Following eye enucleation, there is a spatio-temporal pattern of degeneration along the length of the feline optic nerve, and this depends on the proximity of the segment or zone to the transected end. Thus, the rate of axonal degeneration depends on how close it is to the point of excision of the eye. In the proximal and medial segments, degeneration is rapid and the phagocytes originate from extrinsic haematogenous cells, which have invaded the optic nerve from surrounding meningeal blood vessels and capillaries. These phagocytes appear initially around blood vessels and then progressively spread to the parenchyma. In the distal segments, where Wallerian degeneration has occurred, the corresponding process is relatively slow and the phagocytes originate intrinsically.

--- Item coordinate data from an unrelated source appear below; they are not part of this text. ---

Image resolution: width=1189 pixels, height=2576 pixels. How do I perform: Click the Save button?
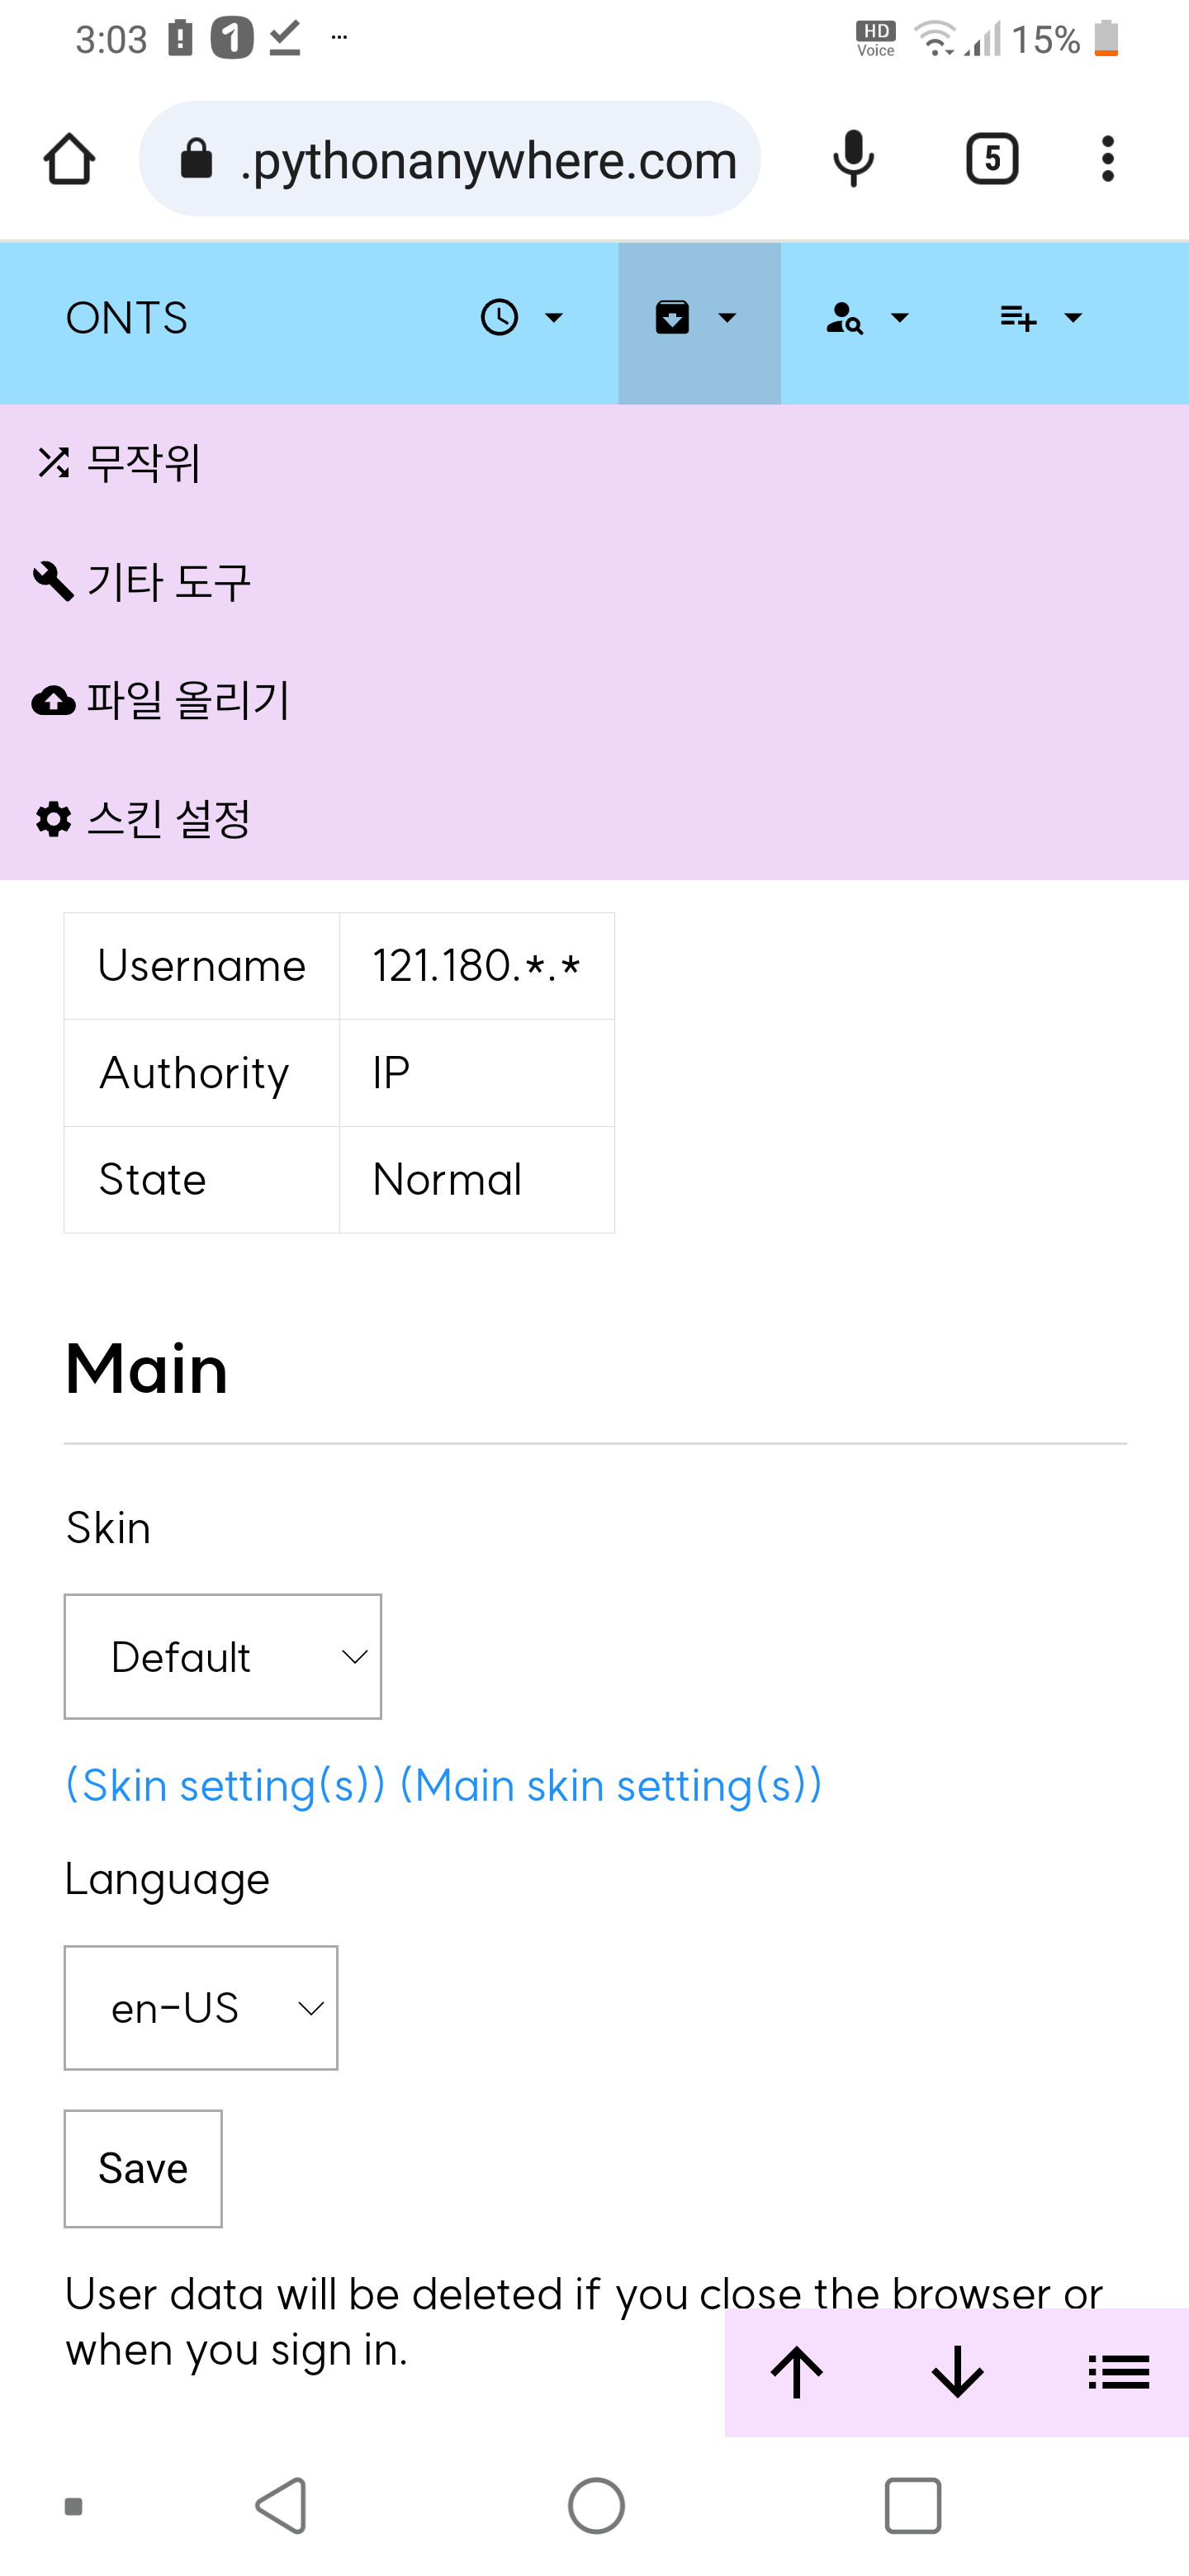click(142, 2169)
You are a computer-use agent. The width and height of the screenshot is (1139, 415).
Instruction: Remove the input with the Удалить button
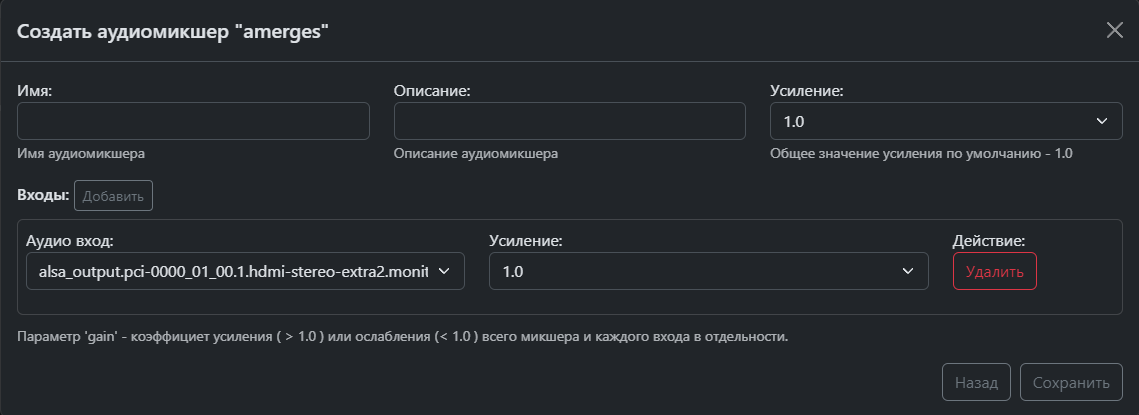pyautogui.click(x=995, y=272)
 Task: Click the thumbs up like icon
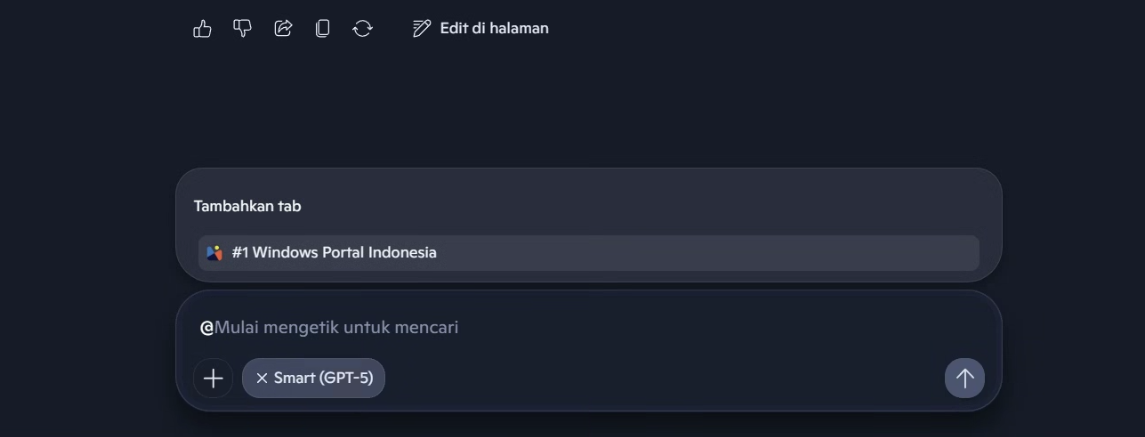202,29
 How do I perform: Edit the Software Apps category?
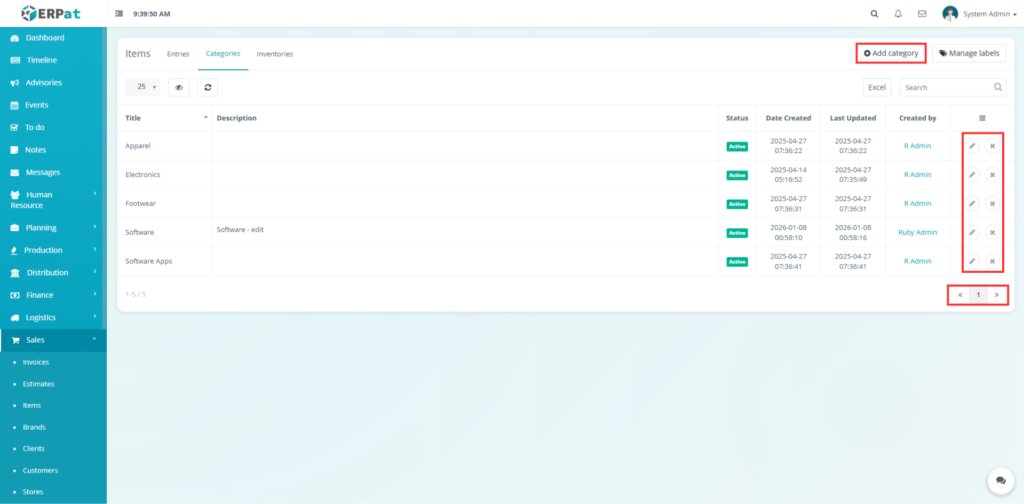(972, 261)
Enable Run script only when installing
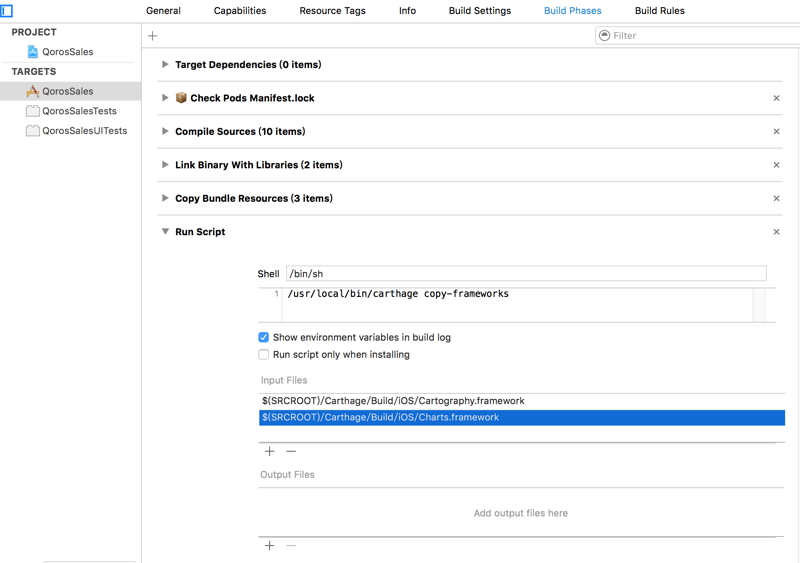 pos(264,355)
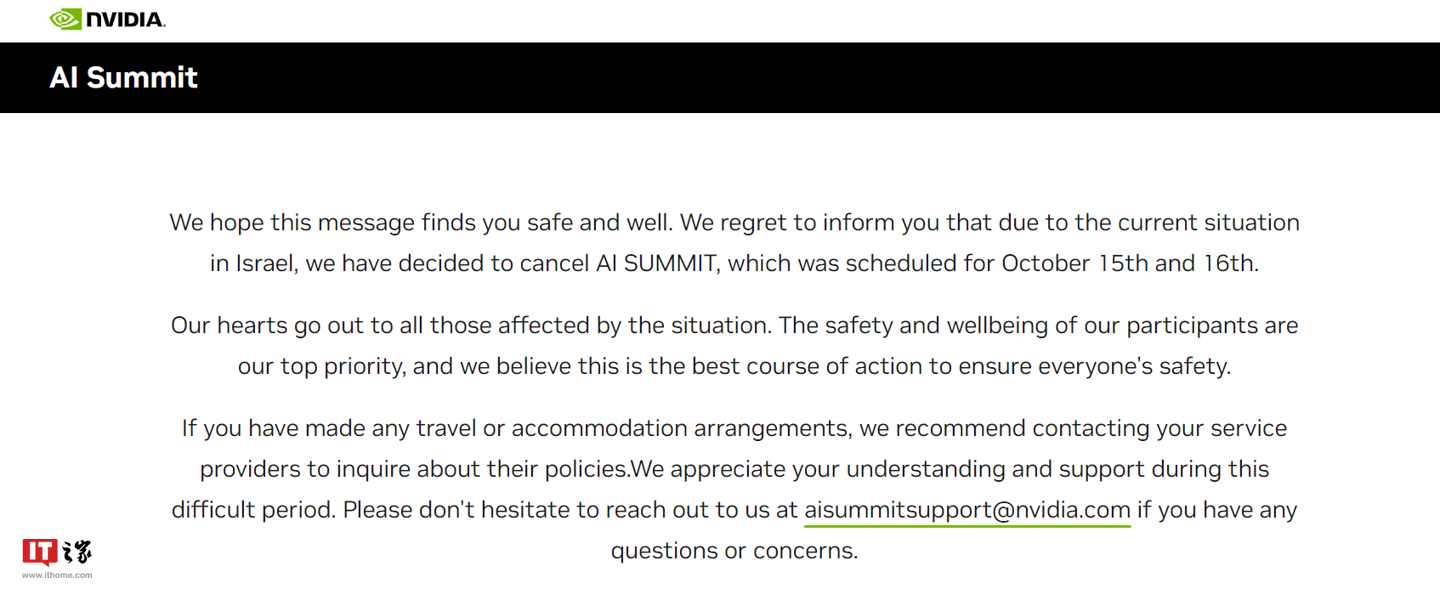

In contrast, these phagocytes are first seen in the parenchyma and then later spread to the blood vessels. Ultrastructurally, these phagocytes share fine features specifically identified with neuroglial cells such as microglia, oligodendrocytes but not astrocytes. For example, these phagocytes are rich in organelles such as mitochondria, ribosomes, microtubules, and rough and smooth endoplasmic reticulum including the Golgi apparatus. Cytoplasmic inclusions such as dense laminar bodies, lipid droplets, lysosomes and lipofuscin granules are also present. Intermediate filaments, seen only in astrocytes, are not found in these phagocytes. Although the study has established that the phagocytes are intrinsic and neuroglial in origin, their true identity is still unresolved. Secondarily, the study has shown that oligodendrocytes continue to survive and remain viable in an axon-free environment. The question about their new role in Wallerian degeneration remains.